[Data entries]
######
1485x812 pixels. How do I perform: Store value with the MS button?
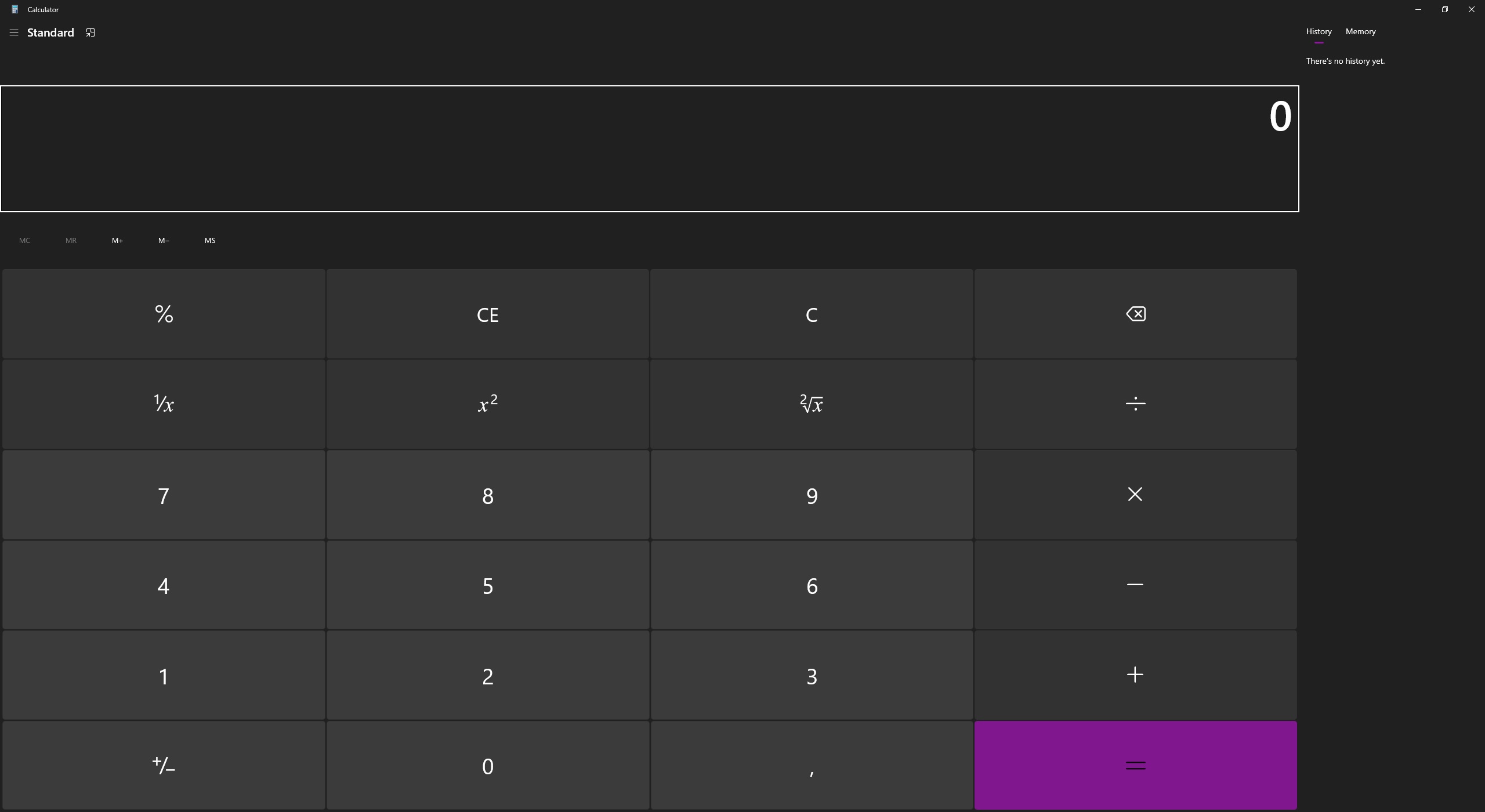coord(210,240)
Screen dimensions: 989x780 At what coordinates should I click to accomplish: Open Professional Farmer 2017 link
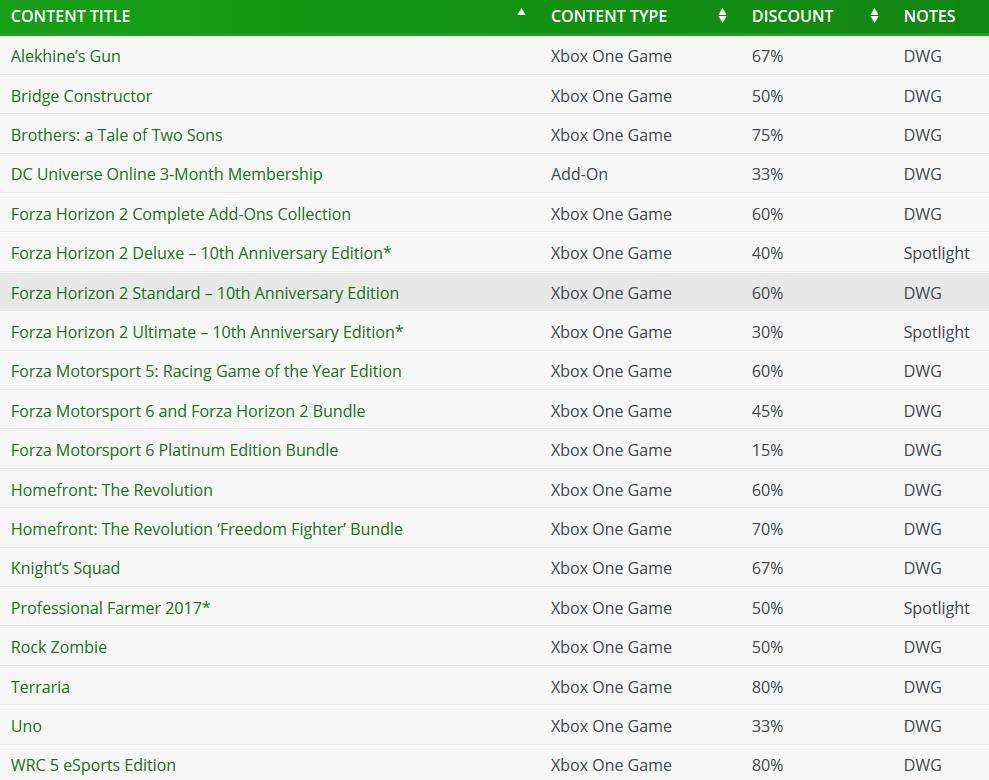pyautogui.click(x=110, y=608)
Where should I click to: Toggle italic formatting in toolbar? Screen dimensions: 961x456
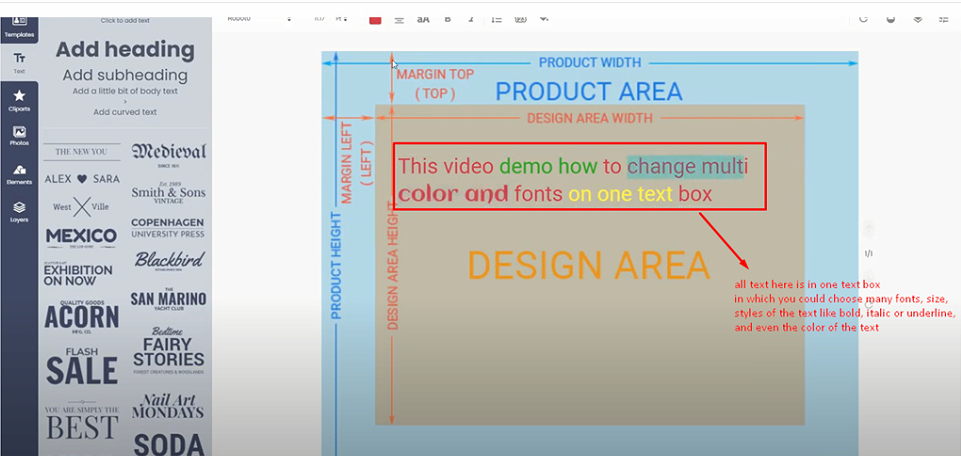tap(471, 18)
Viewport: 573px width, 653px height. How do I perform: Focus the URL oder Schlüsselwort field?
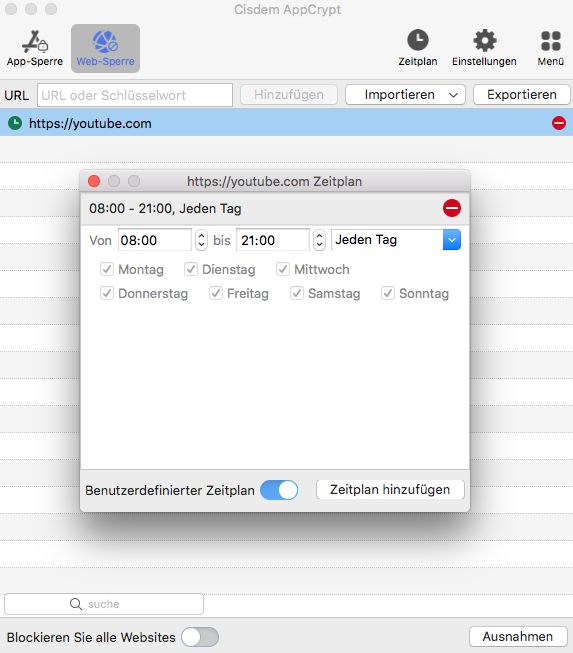(135, 95)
######
Your objective:
Leaving the pictures out, copy exactly the lines from the line that contains "Screen dimensions: 989x780" to the last line of the data, both ends included.

Task response:
Screen dimensions: 989x780 At what coordinates should I click to accomplish: Open Professional Farmer 2017 link
pyautogui.click(x=110, y=608)
Where should I click to: Toggle italic formatting in toolbar? Screen dimensions: 961x456
tap(471, 18)
Viewport: 573px width, 653px height. How do I perform: Focus the URL oder Schlüsselwort field?
(135, 95)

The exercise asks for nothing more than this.